The equation of time

The length of our day is 24 hours.  Yes, but that is only its mean length, the average time between noons, the Sun’s crossings of the meridian.  If you time those crossings with a stopwatch, you find that the Sun sometimes reaches the meridian slightly early, sometimes slightly late.  So the observed, or “apparent”, lengths of the day varies.

This is partly because the Earth travels slightly faster in the inner half of its slightly elliptical orbit (centered on perihelion, around Jan. 3) than in the outer half; but rotates at constant speed.

From perihelion (early January) onward a spot on Earth begins arriving slightly later each day at the direction facing the Sun, because Earth is slowing in its orbit.  (Exaggerated in this diagram.)

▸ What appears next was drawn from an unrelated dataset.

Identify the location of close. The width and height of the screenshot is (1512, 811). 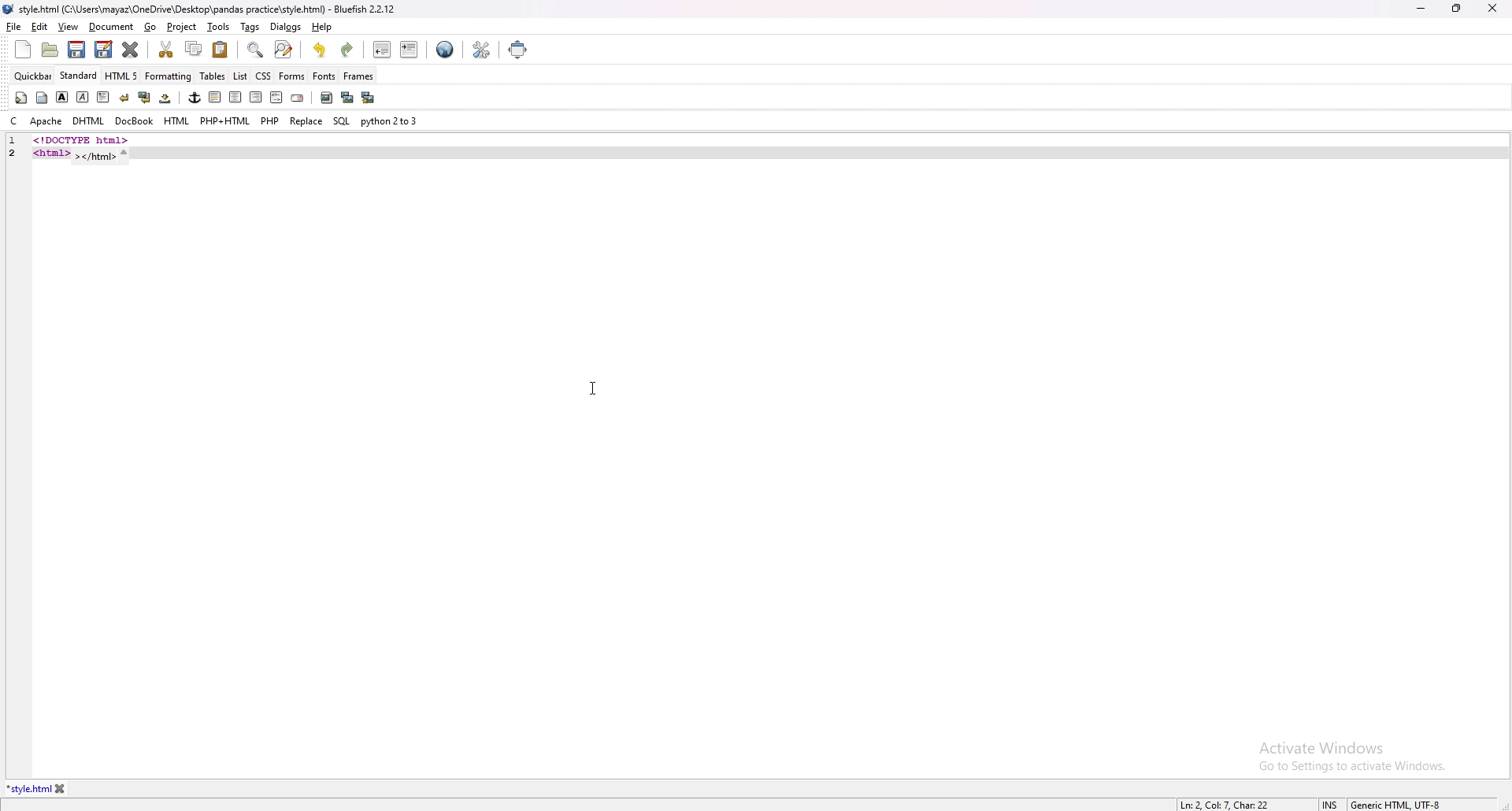
(1492, 8).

But the larger reason is Earth’s obliquity: the tilting of its north pole 23.4° away from the Sun around the December solstice and toward it around the June solstice.  Around the times of the December and June solstices (from early November to early February, and from early May to early August), the Sun travels across the lines of right ascension on the map of the sky faster than it is traveling in longitude; around the March equinox (from early February to early May) its course slopes north in right ascension, and around the September equinox (from early August to early November) it slopes south, so at those times the Sun’s right ascension changes more slowly than its longitude.  Another way of putting it is that, as the Sun moves one day’s journey along the ecliptic, it moves more or less than that angular distance in right ascension, which is the measure of when it is on the meridian at noon.

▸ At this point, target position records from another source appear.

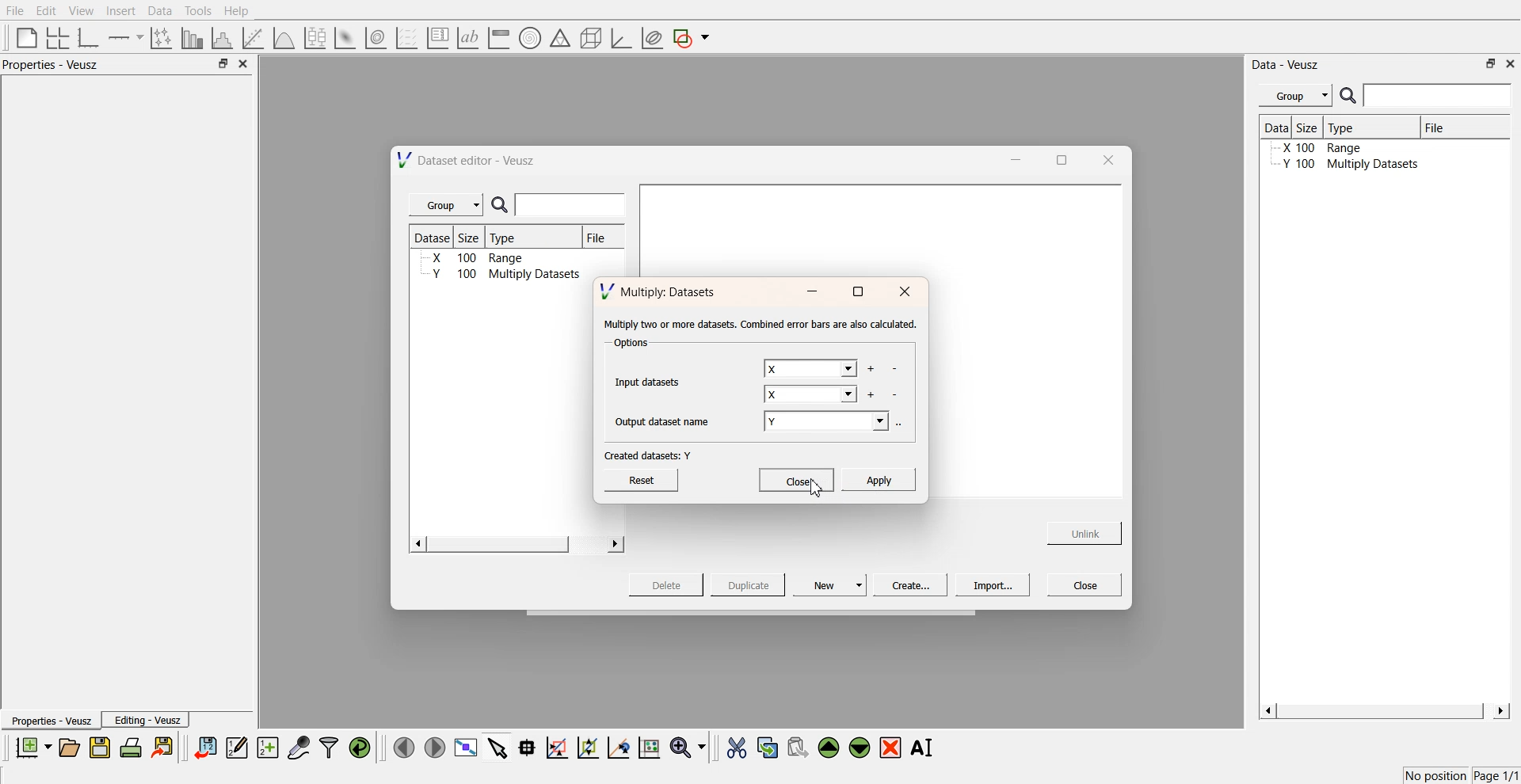  Describe the element at coordinates (375, 39) in the screenshot. I see `plot a 2d data set as contour` at that location.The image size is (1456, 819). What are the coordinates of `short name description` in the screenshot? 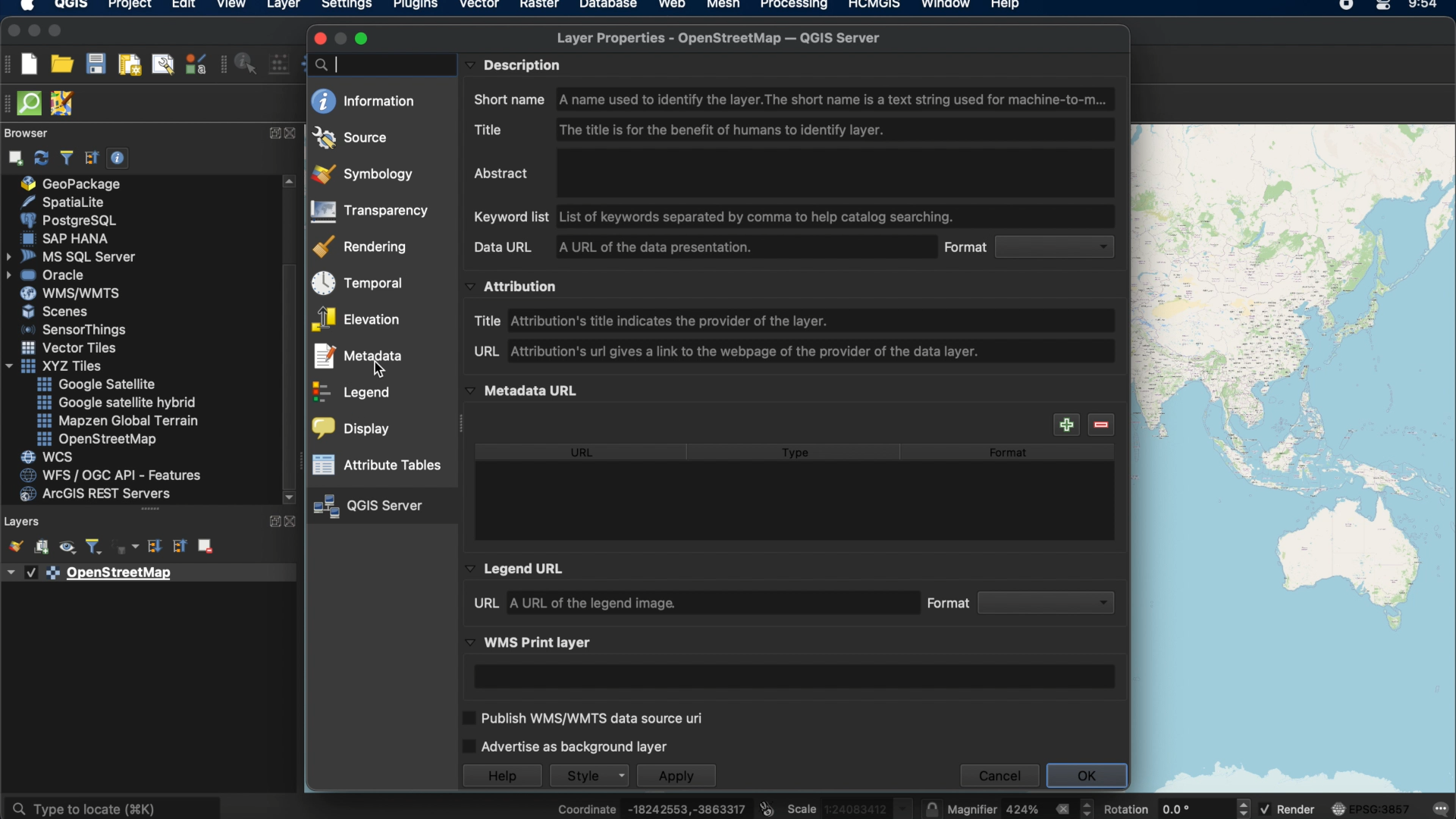 It's located at (793, 99).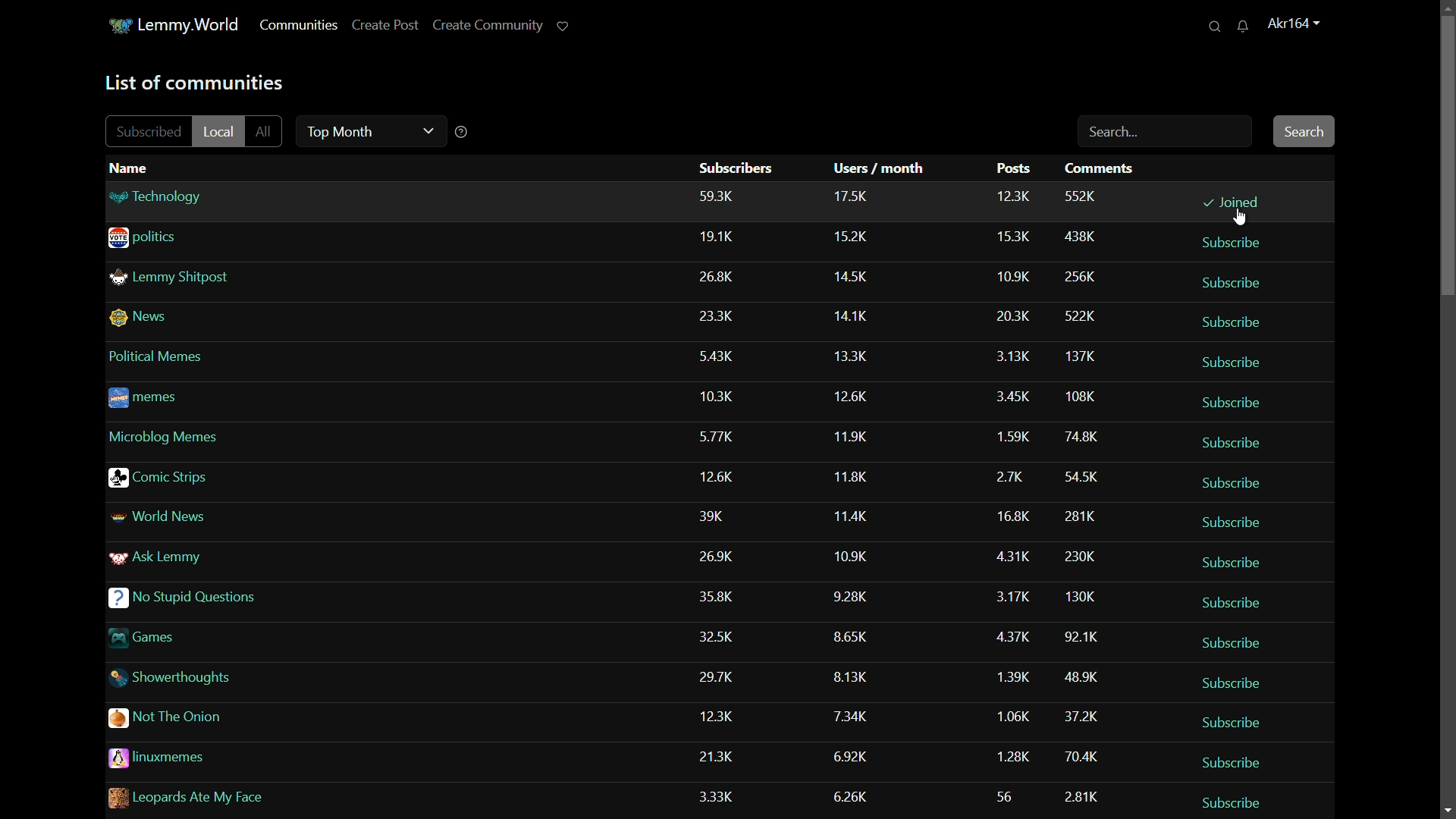 The image size is (1456, 819). What do you see at coordinates (345, 195) in the screenshot?
I see `communities name` at bounding box center [345, 195].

The difference between apparent solar time (the actual time between noons) and mean solar time (the average time between noons) is called “the equation of time.”  This old use of equation means that by subtracting it from the varying apparent time you equalize that to the average.

The two factors combine to give a curve with two minima and two maxima.

The dates can vary slightly from year to year because of leap days.  These are the dates for 2020.  The equation of time

Feb 11   is at minimum for the year, -14.24 minutes.
Apr 15  3   is 0.
May 13   reaches a shallow maximum of 3.65 minutes.
Jun 12   is 0.
Jul 25   reaches a shallow minimum of -6.55 minutes.
Sep  1    is 0.
Nov  2   is at maximum for the year, 16.49 minutes.
Dec 24   is 0.

 

In February the “equation” reaches its deepest minimum, about 14 minutes.  At 12 noon in the regular time told by clocks, the Sun is 14 minutes short of reaching the meridian.  The Sun is “slow”, or clocks are “fast” (though this shouldn’t be confused with the speed of Earth in its orbit).

There comes a small maximum in May (at mean noon the Sun is 4 minutes past the meridian); a smaller minimum in July (Sun 7 minutes late reaching the meridian); and a year’s maximum in November (Sun 16.5 minutes early crossing the meridian).  In between are dates (in April, June, September, December) when the equation is zero: the midday Sun is just on time!

Here is the graph with the addition of curves for the two components: obliquity (red) and ellipticity (green):

“You can see why the February minimum and November maximum are extreme, while the May maximum and July minimum are moderate, and also how the equation of time is mostly due to obliquity, with eccentricity pulling it first one way then the other.” (Those are the words of friend Anthony Barreiro. He suggested the addition of the curves for the two components, and I can’t improve on his explanation.)